**Exercise description**
Produce a word-for-word copy of the lines from the one that contains "This screenshot has" to the final line of the data below, with all pictures dropped.

Collection entries

========================================================================

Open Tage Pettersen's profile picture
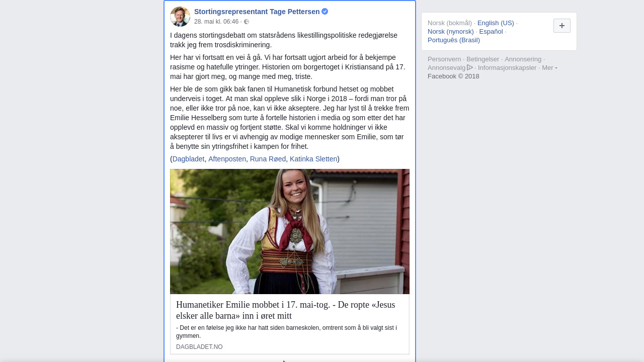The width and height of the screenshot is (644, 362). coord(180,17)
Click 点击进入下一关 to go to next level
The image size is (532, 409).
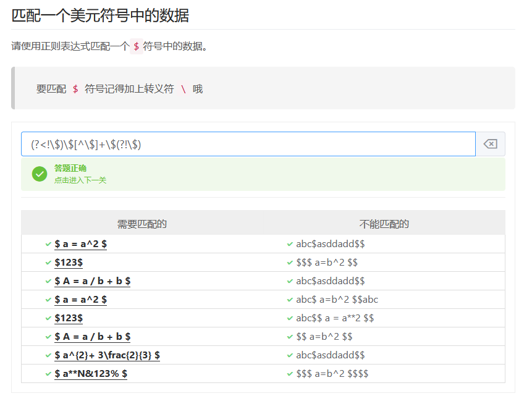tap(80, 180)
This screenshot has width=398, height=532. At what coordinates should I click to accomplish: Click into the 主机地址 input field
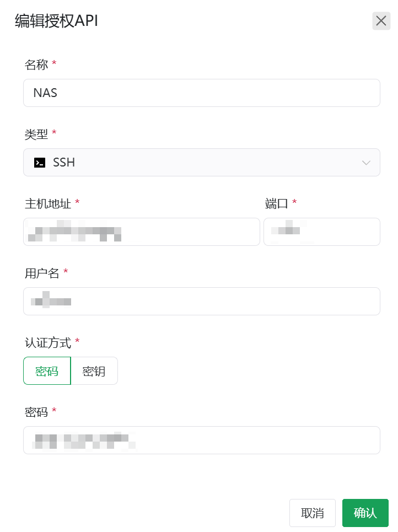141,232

========================================================================

**Task solution**
This screenshot has width=398, height=532. At what coordinates should I click to accomplish: Click into the 主机地址 input field
141,232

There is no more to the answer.